Strasbourg, ville pionnière, fait la chasse au tabac dans les parcs

Strasbourg, ville pionnière, fait la chasse au tabac dans les parcs
Panneau dans un parc de Strasbourg le 26 juin 2018SEBASTIEN BOZON
tabac

En interdisant dès dimanche la cigarette dans tous les parcs et les jardins publics, Strasbourg joue les pionnières dans la lutte contre le tabagisme en ville.

A l'unanimité, le conseil municipal de la capitale alsacienne a décidé lundi soir qu'à compter du 1er juillet la consommation de cigarettes serait interdite dans l'ensemble des parcs et jardins publics dans la ville, une première en France.

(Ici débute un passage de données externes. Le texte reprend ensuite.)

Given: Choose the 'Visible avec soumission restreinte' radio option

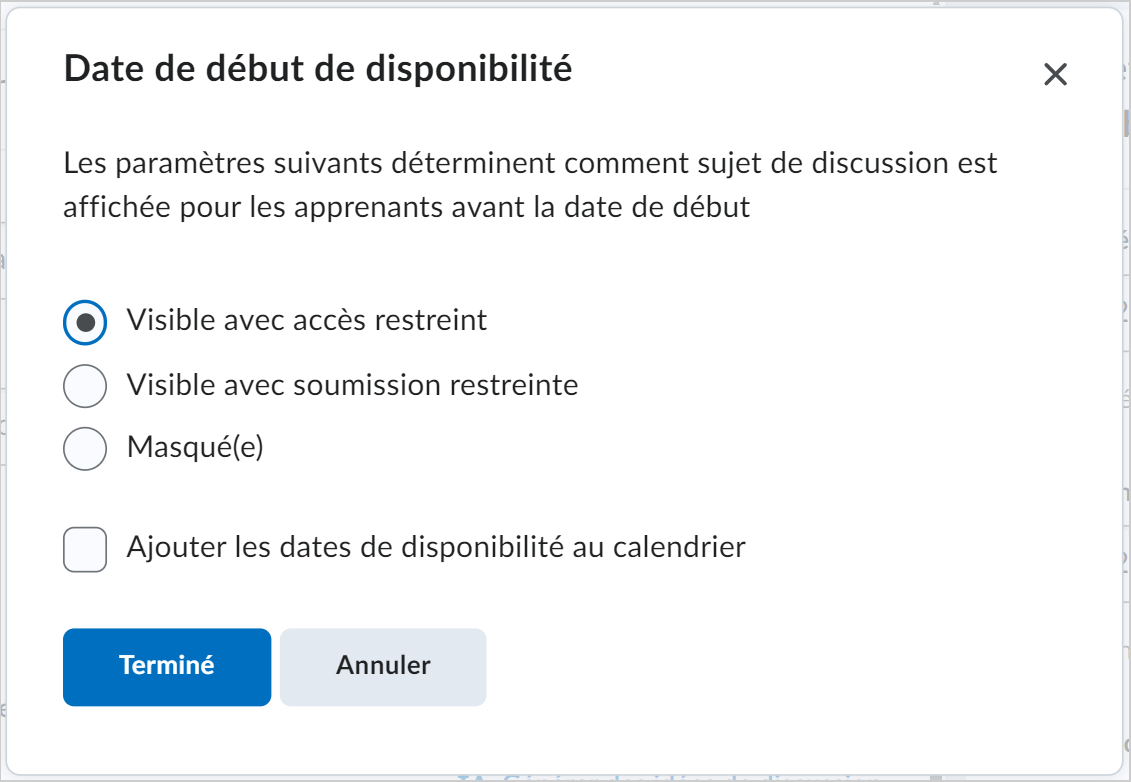Looking at the screenshot, I should click(x=85, y=386).
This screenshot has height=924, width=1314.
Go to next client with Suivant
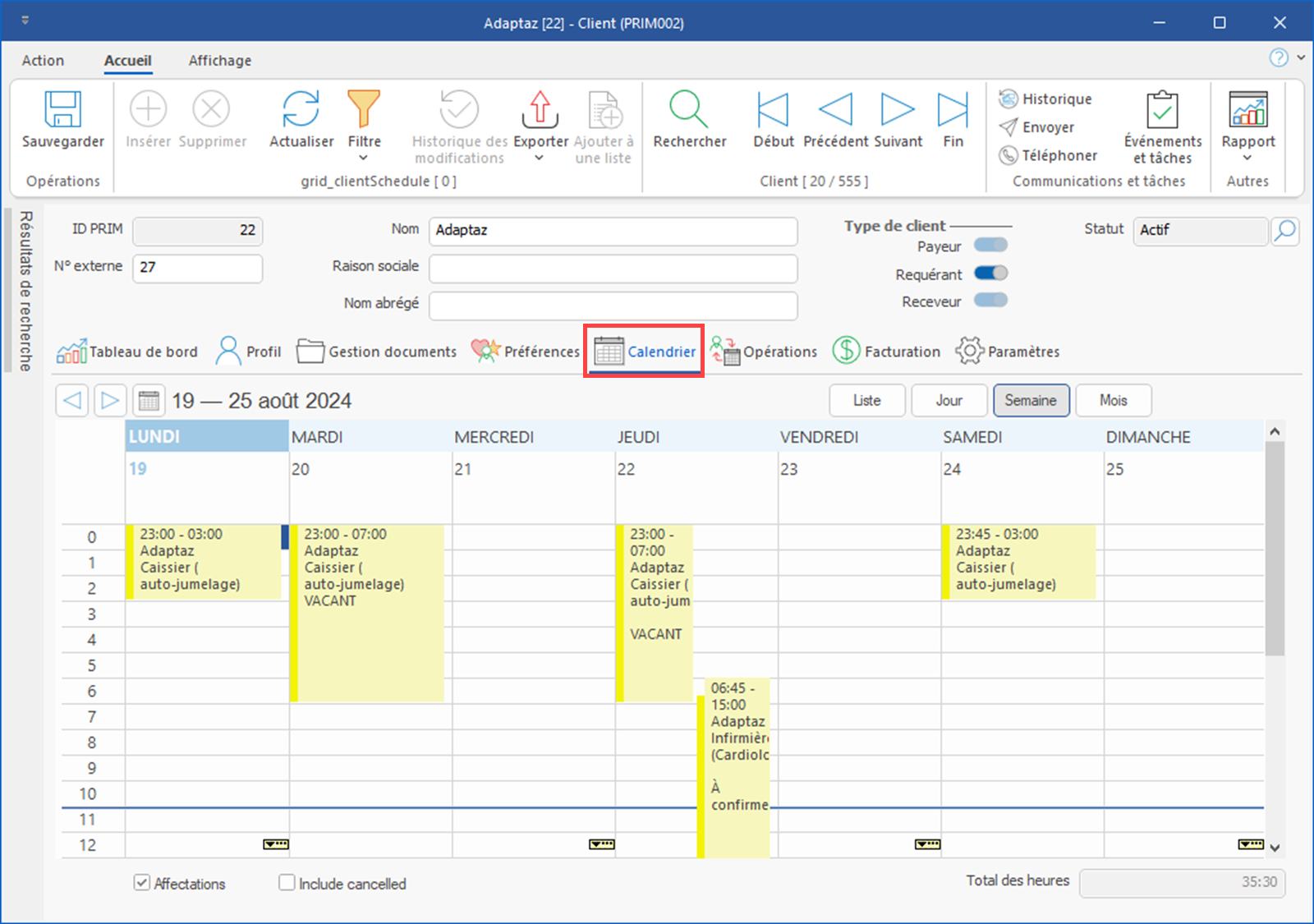pyautogui.click(x=898, y=110)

Élaborée en partenariat avec la Ligue contre le cancer, la mesure "parcs sans tabac", expérimentée depuis fin 2017 dans le parc de la Citadelle, s'appliquera d'abord aux six grands parcs de la ville avant d'être généralisée à tous les espaces verts publics.

"Si on veut une génération de non-fumeurs, il faut que le tabac disparaisse des yeux des enfants", a estimé l’adjoint de la ville à la Santé, le Dr Alexandre Feltz, médecin spécialisé en addictologie.

En 2015, Strasbourg s'était déjà démarqué en bannissant le tabac sur la totalité des aires de jeux pour enfants, avant l'instauration de cette mesure au niveau national.

Sur une aire de jeux dans le centre de Strasbourg, quelques mégots continuent toutefois de joncher le sol. "Il y a des mégots que les enfants ramassent et mettent à la bouche", se plaint Nebiha, une assistante maternelle, jugeant que l'interdiction de fumer dans les parcs "est bien sûr une très bonne chose".

Un avis que ne partagent ni Gilles, buraliste, qui y perçoit "l'entrée dans une dictature déguisée" et compte bien continuer à se balader dans le parc de l'Orangerie en fumant un cigare, ni Arnaud, un artisan de 44 ans, qui y voit "une décision déplacée".

D'après la municipalité, les pays ayant appliqué l’interdiction de fumer dans des parcs ont des taux de fumeurs nettement inférieurs: 19% en Finlande et en Islande, 17% au Royaume-Uni, 15% dans certaines villes américaines comme Boston ou New-York, contre 27% en France.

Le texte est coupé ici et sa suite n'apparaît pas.